▸ **WHAT THE EXERCISE ASKS**
Begin at the line containing "Instruction: Click the Edge profile avatar" in the entries below and end at the line containing "Task: Click inside the Transports list box"; transcribe that range exactly and nothing outside it.

[Items listed in a dataset]

────────

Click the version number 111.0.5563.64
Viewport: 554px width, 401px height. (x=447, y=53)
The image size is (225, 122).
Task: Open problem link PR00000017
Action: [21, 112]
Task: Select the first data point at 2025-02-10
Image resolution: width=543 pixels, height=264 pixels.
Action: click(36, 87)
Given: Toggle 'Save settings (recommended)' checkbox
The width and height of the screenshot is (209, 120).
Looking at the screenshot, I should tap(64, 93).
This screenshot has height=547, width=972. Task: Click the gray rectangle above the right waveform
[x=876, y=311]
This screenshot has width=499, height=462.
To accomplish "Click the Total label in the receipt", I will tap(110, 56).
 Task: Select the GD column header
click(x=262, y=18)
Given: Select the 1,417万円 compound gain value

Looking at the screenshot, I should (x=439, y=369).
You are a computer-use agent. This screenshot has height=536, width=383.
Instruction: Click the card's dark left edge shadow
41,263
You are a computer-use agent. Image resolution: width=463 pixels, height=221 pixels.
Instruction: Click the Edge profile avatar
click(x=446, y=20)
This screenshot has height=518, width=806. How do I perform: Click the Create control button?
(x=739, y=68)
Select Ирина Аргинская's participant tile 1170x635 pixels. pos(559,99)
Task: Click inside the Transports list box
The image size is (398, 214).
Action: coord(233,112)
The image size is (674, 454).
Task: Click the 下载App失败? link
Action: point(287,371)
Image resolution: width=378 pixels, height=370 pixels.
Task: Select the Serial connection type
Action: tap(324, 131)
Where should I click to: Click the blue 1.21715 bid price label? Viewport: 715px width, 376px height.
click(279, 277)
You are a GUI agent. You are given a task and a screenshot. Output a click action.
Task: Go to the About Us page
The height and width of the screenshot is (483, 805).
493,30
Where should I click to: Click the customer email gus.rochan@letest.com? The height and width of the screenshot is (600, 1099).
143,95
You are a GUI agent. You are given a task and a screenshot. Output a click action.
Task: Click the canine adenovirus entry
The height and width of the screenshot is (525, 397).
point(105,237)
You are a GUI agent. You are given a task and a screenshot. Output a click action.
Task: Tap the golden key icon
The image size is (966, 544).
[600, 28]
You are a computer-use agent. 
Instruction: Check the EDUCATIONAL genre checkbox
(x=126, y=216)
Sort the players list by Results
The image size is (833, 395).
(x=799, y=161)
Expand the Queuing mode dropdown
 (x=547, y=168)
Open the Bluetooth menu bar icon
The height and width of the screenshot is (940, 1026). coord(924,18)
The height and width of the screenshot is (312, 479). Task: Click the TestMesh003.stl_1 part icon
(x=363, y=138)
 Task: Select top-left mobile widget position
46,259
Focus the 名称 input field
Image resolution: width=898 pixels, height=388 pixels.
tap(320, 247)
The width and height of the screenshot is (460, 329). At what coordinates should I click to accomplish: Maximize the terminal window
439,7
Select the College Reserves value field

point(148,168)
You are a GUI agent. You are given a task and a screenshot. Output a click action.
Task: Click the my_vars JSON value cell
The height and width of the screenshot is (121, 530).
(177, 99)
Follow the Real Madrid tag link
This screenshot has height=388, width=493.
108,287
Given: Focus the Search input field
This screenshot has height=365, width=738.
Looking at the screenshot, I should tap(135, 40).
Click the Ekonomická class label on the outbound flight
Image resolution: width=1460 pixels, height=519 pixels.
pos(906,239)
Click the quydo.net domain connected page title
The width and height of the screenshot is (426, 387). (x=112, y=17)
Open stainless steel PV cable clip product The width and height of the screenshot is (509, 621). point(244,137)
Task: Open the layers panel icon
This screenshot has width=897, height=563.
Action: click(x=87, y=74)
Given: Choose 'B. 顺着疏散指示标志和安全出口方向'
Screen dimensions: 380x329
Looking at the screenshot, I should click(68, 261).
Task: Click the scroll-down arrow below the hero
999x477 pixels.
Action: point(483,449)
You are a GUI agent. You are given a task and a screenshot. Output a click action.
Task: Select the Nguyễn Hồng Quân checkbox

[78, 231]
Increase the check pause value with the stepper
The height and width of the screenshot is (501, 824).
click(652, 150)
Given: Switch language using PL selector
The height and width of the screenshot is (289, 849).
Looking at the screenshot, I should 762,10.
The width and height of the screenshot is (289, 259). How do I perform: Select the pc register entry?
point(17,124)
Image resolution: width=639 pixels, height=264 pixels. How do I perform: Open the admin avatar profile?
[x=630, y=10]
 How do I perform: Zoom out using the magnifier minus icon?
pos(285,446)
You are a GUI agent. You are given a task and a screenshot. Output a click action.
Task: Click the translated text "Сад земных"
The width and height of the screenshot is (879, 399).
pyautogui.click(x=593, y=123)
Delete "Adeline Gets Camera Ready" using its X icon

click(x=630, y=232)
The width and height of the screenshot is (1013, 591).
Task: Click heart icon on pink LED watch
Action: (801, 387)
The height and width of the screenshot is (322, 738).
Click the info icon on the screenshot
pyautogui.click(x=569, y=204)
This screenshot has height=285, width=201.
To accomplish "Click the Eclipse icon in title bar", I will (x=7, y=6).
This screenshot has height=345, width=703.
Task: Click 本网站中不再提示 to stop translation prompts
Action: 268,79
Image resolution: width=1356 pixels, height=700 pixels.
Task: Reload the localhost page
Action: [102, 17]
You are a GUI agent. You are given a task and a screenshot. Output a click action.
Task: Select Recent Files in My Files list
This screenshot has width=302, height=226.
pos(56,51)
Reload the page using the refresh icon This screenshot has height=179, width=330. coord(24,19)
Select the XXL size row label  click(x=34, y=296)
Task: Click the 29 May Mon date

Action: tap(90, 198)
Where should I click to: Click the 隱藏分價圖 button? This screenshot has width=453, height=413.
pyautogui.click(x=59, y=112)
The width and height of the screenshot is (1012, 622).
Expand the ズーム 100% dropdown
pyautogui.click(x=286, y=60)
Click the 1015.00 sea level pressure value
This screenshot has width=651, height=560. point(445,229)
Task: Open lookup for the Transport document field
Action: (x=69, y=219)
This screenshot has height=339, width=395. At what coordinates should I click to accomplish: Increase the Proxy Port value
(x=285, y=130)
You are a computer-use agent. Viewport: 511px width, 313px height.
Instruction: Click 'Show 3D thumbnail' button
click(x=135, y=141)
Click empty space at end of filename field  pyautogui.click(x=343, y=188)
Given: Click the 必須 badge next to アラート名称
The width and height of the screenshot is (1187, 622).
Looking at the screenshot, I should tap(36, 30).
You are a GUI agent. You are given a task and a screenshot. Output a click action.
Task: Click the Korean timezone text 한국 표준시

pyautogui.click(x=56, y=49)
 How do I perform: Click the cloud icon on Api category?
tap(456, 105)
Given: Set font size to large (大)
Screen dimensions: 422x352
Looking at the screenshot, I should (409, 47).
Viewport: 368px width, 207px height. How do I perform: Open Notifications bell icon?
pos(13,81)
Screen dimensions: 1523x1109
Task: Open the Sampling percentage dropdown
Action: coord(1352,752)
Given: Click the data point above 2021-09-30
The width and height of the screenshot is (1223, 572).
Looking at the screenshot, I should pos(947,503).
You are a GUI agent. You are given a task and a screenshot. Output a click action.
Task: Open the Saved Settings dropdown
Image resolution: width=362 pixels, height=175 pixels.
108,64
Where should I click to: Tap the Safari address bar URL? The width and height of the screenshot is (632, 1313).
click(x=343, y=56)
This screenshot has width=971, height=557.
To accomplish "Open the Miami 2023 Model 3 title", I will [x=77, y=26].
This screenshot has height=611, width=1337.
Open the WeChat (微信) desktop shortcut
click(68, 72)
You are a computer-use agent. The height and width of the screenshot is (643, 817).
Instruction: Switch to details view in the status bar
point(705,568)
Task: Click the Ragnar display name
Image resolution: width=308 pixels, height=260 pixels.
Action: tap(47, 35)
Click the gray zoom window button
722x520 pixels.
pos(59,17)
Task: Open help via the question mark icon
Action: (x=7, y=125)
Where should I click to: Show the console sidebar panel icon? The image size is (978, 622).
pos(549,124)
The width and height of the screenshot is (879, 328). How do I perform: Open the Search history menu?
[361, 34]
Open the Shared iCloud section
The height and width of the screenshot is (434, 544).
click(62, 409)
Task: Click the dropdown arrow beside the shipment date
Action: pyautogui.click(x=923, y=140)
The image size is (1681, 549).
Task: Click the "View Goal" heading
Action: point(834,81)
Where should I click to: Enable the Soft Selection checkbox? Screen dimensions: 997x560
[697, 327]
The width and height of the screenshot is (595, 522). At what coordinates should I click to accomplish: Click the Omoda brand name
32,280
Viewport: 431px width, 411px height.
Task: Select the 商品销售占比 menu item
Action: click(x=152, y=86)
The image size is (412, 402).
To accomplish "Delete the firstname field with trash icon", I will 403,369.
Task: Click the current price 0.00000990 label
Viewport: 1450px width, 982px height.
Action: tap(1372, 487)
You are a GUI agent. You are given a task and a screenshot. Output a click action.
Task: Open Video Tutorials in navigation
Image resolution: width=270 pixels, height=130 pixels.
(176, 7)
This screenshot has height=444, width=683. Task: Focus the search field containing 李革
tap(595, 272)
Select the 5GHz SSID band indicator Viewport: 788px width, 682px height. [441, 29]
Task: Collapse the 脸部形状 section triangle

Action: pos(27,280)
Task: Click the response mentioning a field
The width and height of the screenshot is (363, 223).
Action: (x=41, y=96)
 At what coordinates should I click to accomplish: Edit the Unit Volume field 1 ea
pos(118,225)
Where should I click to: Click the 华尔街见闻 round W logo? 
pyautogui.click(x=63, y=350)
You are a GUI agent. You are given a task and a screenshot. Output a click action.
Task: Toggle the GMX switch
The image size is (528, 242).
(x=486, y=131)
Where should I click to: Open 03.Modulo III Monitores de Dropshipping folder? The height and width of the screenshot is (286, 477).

────────

▸ **SOLUTION TO THIS TASK**
Instruction: Click the Edge profile avatar
click(x=446, y=20)
This screenshot has height=518, width=806. How do I perform: Click the Create control button?
(x=739, y=68)
Select Ирина Аргинская's participant tile 1170x635 pixels. pos(559,99)
Task: Click inside the Transports list box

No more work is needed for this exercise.